Excerpted text START

Yet, Melbourne is the only jurisdiction in the world to have crushed a second wave of infection to zero, and an outbreak of the Delta variant to zero. It – along with Brisbane, Perth and Adelaide – has demonstrated, time and time again, that the virus can be eliminated and the economy maintained if you lock down hard and early and allocate resources to supporting vulnerable communities that depend on insecure work.
But, when a mask-less airport limousine driver in Sydney tested positive for the super-contagious Delta variant on 16 June, sparking an outbreak across the city’s eastern suburbs, the moment of truth arrived for the state’s Premier Berejiklan – who had been lauded as the ‘anti-lockdown queen’ by the right-wing shock jocks.
As daily cases jumped from single digits into the teens, Berejiklan dithered while Sydney burned, before eventually locking down on 26 June and only initially with what has been described as “lockdown-lite” or “Clayton’s lockdown” because of its loose and often contradictory restrictions.

Excerpted text END
Available data START

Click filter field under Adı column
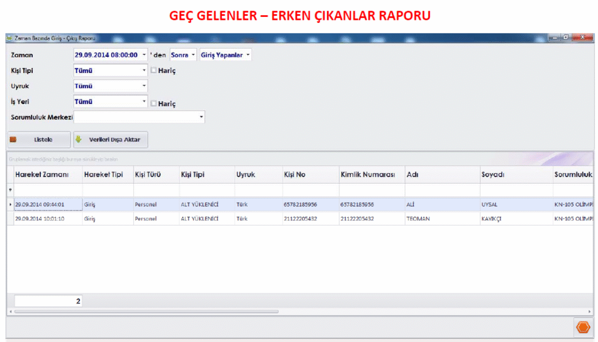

Available data END

Task 1: In the passage on Australia's COVID lockdowns, on what date did Sydney eventually lock down?
Task 2: Resume the passage on Australia's COVID lockdowns after its last sentence.
The lines above can be set aside.

Exercise response 1: Sydney locked down on 26 June.

Exercise response 2:
“If, as many epidemiologists, are saying, the so-called ‘light’ approach is condemning Sydney to a long lockdown and exposing the rest of the country to avoidable risk, the role of the jocks in creating the political climate in which Berejiklian is operating since the Delta strain took hold should not be underestimated,” says Denis Muller.
Restrictions have since been tightened, but the virus has now gotten away – with public health experts saying that there is almost zero chance of crushing the virus back down to zero cases.
“I think we have to admit that the containment efforts for this Delta variant are not looking great and we might need to change our expectations of what victory is here,” said Professor Joel Negin this week.
Eight million residents of the state of New South Wales are now confronted with the likelihood of being hermetically sealed-off from the rest of the country until the end of the year, or until 80% of the population is vaccinated – whichever comes first – as the states of Victoria, Queensland and South Australia each deploy hundreds of officers to secure their borders from potentially infected Sydney-siders.
When the current rate of vaccination is factored in, with relative high levels of vaccine hesitancy among the Australian population – which currently stands at around 30% – it is foreseeable that some eight million New South Wales residents will remain isolated from the rest of the country until well into the new year.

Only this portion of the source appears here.